Our findings should be interpreted in light of some important limitations. Firstly, some persons with severe limitations are not represented in this sample since institutionalised individuals are not included in the BRFSS, and BRFSS methodology precludes anyone assisting the selected respondent in completing the interview if the selected adult had difficulty in participating for any reason, such as a disability. Secondly, the BRFSS data are based on self report. By its nature, self reported data may be subject to bias. Respondents may over report socially acceptable behaviours and under report behaviours deemed unacceptable. They may also have difficulty remembering the frequency or time frame of events. Finally, the response rate to the BRFSS during 1996–1998 ranged from 54–59%. If the relation between smoking and disability status was different for people who did not respond to the survey, there could be a bias in our analysis.

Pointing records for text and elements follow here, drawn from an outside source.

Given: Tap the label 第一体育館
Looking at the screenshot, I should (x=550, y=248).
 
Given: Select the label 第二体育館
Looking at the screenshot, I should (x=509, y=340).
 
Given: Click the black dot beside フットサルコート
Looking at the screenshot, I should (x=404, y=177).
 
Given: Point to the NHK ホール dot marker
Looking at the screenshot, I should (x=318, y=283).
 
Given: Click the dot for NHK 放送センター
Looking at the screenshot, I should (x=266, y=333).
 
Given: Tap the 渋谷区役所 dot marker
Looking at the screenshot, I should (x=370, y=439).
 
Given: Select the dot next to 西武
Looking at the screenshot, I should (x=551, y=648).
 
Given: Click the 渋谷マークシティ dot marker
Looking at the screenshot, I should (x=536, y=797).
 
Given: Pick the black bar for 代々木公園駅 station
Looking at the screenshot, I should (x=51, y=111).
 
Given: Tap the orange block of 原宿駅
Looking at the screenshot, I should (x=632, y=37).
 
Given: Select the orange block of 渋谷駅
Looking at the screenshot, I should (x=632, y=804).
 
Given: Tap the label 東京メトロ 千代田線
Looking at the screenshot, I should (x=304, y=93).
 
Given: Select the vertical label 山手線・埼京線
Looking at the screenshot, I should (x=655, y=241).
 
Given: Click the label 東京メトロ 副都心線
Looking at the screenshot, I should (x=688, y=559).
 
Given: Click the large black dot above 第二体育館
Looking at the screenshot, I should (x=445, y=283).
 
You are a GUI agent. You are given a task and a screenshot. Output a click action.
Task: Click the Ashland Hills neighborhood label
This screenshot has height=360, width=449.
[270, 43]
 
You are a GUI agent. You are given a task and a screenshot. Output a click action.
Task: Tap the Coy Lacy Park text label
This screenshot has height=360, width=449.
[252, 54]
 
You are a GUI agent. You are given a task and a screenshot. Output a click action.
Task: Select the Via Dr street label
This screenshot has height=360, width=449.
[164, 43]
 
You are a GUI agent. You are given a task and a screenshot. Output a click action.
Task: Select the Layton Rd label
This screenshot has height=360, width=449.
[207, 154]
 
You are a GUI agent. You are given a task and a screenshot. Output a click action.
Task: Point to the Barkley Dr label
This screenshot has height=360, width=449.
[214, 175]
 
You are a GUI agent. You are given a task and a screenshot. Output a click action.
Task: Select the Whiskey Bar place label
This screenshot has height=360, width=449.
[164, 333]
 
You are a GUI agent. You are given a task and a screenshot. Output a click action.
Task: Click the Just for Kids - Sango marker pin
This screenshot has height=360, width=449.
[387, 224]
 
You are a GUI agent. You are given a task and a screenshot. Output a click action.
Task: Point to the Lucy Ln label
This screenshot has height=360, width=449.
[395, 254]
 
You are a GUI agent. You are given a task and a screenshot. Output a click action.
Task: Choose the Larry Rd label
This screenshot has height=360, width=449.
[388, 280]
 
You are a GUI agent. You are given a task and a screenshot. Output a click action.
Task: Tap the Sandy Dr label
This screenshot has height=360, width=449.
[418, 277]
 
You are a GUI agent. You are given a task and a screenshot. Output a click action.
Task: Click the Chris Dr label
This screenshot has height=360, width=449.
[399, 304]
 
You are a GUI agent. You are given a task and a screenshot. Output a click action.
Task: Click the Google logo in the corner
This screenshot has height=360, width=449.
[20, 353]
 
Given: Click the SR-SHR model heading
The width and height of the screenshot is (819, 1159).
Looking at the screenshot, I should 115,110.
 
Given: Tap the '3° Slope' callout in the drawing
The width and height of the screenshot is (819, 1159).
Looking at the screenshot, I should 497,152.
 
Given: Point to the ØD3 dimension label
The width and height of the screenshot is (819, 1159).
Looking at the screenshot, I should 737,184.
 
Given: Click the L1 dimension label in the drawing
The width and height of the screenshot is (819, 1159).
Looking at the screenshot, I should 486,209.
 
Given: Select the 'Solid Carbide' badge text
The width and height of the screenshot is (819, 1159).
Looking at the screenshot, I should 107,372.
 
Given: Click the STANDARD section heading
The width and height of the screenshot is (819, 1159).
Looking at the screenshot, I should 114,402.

These findings about disparities in smoking rates and patterns between adults with and without disabilities have relevance to health professionals who seek to address the health and wellbeing of adults with disabilities. Overall, our results strongly support the inclusion of those with disabilities in tobacco cessation and prevention efforts in state tobacco control programmes. These results suggest that outreach and cessation programmes may need to be different for subgroups within the disability community. Future studies are needed to understand patterns of smoking among individuals with disabilities as well as factors that would facilitate quitting.
What this paper adds
Studies comparing smoking rates among individuals with specific disabilities to individuals without disabilities have shown that individuals with psychological or emotional disabilities have higher rates of smoking and no clear pattern among those with other disabilities. This study is the first to compare tobacco use among a population based sample of adults with a broad range of disabilities to adults without disabilities. It found that adults with disabilities are more likely to have ever smoked and to be current smokers, and that smoking rates varied with the type of disability.
This research was partially supported by the Centers for Disease Control and Prevention via cooperative agreements U58/CCU11507701 and U59/CCU103370.